"Character Systems and Cultural Solipsisms: Comparing the Histories of Doukas and Leonardo Bruni"

25/03/2021 17:00
Turkey

Abstract:

One of the defining features of the Byzantine historiographical tradition is the dominant role played by emperors. Not only do emperors take up a disproportionate amount of narrative space, they also provide the foundational organizing principal and structure for the stories being told. It has become an accepted fact that Byzantine historiographical narratives are disproportionately about emperors, just as it is accepted that they are mostly about war, politics, and diplomacy or that they generally produce worlds centered on and aligned with the interests of the imperial court, its metropolitan center, Constantinople, and its (principally male) literate elite. This paper aims to render the contingency of this naturalized narrative structure visible. It contends that transhistorical comparison between historiographical traditions offers a means of unveiling, what Chris Wickham has termed, the "cultural solipsism" of traditional modes of analyzing Byzantine historiography. It does so by comparing the character systems of the fifteenth-century histories of Doukas and Leonardo Bruni and the manner in which rulers and urban populations interact to construct action in each narrative. While both narratives are statist, the stories of the Florentine, Pisan, Byzantine, and Ottoman states that emerge from these narratives are constructed in such contrasting ways that they allow us to reflect critically on the foundational narrative structures of the Byzantine historical tradition.

Bio:

Matthew Kinloch is currently a Joint Fellow of the Byzantine Studies Research Center of Boğaziçi University and Villa I Tatti, The Harvard University Center for Italian Renaissance Studies in Florence.
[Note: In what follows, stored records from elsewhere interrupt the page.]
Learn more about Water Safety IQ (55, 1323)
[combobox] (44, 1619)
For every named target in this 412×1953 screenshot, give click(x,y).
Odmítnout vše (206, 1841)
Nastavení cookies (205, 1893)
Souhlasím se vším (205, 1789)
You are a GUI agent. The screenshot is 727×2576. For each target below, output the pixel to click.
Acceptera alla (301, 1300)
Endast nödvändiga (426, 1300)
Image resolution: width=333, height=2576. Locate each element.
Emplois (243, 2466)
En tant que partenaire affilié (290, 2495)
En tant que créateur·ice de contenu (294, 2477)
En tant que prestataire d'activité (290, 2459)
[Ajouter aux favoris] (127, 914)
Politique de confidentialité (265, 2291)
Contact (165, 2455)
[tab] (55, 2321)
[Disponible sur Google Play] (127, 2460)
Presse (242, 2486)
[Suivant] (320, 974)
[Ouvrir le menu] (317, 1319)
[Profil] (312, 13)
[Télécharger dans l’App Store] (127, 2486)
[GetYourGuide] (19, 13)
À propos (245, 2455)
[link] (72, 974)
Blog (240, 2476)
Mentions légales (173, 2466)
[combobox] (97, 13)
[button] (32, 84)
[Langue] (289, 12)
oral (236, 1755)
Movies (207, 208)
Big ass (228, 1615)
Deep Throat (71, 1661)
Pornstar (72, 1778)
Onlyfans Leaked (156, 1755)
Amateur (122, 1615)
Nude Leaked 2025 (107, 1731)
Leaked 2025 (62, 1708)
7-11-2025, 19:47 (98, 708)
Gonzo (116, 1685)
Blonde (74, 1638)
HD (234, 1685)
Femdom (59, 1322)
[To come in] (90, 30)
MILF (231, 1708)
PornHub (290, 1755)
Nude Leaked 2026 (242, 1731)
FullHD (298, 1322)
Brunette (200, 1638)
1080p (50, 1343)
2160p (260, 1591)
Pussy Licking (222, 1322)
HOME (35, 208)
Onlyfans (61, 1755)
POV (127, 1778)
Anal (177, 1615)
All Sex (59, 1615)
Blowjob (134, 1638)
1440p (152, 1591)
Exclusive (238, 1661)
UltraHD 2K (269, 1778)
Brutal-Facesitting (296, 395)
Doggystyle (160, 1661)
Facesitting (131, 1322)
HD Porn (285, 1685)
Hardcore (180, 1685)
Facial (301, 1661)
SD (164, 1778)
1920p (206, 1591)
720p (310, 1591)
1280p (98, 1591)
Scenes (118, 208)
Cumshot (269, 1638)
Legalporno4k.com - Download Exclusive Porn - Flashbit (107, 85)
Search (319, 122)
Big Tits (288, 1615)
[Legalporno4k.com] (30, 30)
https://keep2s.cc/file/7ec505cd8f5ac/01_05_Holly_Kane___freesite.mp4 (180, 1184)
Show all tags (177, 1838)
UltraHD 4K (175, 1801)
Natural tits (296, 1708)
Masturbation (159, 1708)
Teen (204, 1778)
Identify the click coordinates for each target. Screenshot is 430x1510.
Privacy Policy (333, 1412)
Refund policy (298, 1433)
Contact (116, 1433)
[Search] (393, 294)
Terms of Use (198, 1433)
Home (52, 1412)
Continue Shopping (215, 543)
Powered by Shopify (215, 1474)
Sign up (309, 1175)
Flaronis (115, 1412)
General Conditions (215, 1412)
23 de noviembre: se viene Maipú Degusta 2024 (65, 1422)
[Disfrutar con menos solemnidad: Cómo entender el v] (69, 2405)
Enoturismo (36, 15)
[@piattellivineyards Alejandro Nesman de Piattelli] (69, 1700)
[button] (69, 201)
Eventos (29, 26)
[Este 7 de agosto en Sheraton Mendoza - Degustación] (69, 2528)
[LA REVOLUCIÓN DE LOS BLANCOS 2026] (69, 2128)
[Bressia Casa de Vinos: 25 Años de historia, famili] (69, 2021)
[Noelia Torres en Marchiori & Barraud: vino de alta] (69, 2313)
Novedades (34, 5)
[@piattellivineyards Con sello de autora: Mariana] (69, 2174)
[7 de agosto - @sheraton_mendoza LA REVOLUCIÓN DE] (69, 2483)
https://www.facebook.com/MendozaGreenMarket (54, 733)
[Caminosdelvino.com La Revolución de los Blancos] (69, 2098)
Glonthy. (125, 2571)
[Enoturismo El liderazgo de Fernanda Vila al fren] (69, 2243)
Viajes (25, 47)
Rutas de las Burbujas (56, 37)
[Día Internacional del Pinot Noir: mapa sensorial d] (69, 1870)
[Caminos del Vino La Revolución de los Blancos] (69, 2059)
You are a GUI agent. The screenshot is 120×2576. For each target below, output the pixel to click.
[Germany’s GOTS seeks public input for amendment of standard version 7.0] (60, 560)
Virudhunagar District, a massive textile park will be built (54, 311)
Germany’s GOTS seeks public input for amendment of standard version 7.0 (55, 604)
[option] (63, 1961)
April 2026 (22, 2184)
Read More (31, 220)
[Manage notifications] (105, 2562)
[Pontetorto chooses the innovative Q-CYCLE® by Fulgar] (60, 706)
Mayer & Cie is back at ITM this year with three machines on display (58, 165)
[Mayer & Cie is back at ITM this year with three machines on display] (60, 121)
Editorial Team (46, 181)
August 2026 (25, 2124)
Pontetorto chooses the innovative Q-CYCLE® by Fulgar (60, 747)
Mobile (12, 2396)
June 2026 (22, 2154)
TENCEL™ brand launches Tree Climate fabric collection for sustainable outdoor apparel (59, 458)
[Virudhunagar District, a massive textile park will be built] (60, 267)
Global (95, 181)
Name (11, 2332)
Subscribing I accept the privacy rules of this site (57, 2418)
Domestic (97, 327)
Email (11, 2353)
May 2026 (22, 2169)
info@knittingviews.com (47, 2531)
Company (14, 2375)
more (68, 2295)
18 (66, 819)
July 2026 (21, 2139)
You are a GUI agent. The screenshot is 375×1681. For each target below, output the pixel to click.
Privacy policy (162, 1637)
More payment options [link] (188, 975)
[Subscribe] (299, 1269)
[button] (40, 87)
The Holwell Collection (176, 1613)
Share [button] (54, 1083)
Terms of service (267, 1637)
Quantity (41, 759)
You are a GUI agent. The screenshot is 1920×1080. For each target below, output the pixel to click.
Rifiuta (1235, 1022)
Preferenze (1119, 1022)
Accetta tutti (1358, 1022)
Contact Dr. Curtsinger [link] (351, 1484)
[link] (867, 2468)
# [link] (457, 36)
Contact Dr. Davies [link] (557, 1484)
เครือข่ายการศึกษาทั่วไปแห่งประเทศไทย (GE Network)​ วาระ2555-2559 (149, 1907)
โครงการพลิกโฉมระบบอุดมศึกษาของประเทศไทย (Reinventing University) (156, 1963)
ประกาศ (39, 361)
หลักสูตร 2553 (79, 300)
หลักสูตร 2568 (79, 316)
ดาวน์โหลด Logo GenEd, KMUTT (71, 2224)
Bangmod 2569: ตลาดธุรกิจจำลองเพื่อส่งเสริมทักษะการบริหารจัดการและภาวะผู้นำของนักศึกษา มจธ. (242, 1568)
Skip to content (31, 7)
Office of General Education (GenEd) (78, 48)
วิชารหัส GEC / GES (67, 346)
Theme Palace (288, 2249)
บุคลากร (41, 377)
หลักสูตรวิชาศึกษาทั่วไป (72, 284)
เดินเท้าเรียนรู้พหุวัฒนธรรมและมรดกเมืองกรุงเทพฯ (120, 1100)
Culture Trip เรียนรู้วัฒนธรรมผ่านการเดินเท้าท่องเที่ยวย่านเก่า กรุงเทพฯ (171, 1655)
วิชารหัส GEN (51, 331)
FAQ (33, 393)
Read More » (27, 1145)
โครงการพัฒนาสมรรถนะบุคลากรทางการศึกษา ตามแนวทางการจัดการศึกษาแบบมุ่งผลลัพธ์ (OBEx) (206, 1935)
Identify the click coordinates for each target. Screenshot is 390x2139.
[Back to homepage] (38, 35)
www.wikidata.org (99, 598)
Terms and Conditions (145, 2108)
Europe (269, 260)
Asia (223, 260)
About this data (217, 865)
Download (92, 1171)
He has spent time as a postdoctoral researcher at the University of Vienna and the Austrian Academy of Sciences, as a fellow at Dumbarton Oaks, as a guest lecturer at Masaryk University, Brno, and as a Gästdoktorand in Greek linguistics and philology at Uppsala University. He received his doctorate from the University of Oxford in 2018 with a thesis entitled Rethinking Thirteenth-Century Byzantine Historiography: A Postmodern, Narrativist, and Narratological Approach. He holds an MRes in Byzantine studies from the University of Birmingham and a BA in ancient, medieval, and modern history from Durham University. His current project is entitled Minor Characters across Historiographies: A Comparative Narratological Analysis of Urban Populations in the Histories of Doukas and Leonardo Bruni. His recent publications include "In the Name of the Father, the Husband, or Some Other Man: The Subordination of Female Characters in Byzantine Historiography," Dumbarton Oaks Papers 74 (2020), 303–328; "Nicaea Anlatısı: On Üçüncü Yüzyıl Bizans Dünyasının Tarih Yazımı Üzerine Yeniden Düşünmek," in İznik/Nicaea on its Way to Become UNESCO World Heritage, ed. Ş. Kılıç and K. Akalın (Bursa: Bursa Büyükşehir Belediyesi Yayınevi, 2020), 451–470; Trends and Turning Points: Constructing the Late Antique and Byzantine World (Leiden: Brill, 2019), edited with Alex MacFarlane.